Thanks for all the responses. Sounds doable, but maybe more trouble than it's worth.
bob
I was going to do just this, with my boat, 15+ years ago. When we had kids onboard coastal sailing in season, we went through quite a bit of CNG. I can remember going through 1 tank a week during a two week cruise.
What that means: The smaller CNG bottle is called a 20 hour tank: A 4,000 btu typical stove burner would burn for 20 hours.
Back then, the local CNG exchange would give me a new bottle and take the old, for about $60 bucks. CNG, btu per btu is ridiculously expensive compared to propane.
The conversion would have been easy compared to creating a propane locker.
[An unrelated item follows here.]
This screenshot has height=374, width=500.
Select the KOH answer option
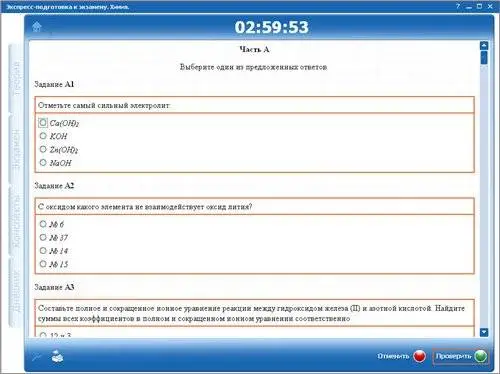click(43, 136)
That is a project on our boat.
We've never had a problem finding CNG exchanges in New England. Plus we keep two tanks onboard(in a nice arrangement where the tanks slide back into an aft unused area of a cockpit locker), so you have plenty of time to get a back up.
Today, I think there are more options for CNG exchanges in our area.
These days, with mostly just two of us - and we cook quite a bit onboard for coastal sailors - a tank lasts us almost all season. We exchange one bottle a year, easily, a few miles away. Price has gone up, exchange is about $70. It's definitely not worth converting for us.
Find out if CNG is hard to get where you plan to cruise, and figure out how much gas you use cooking, then look at what you have to do to convert?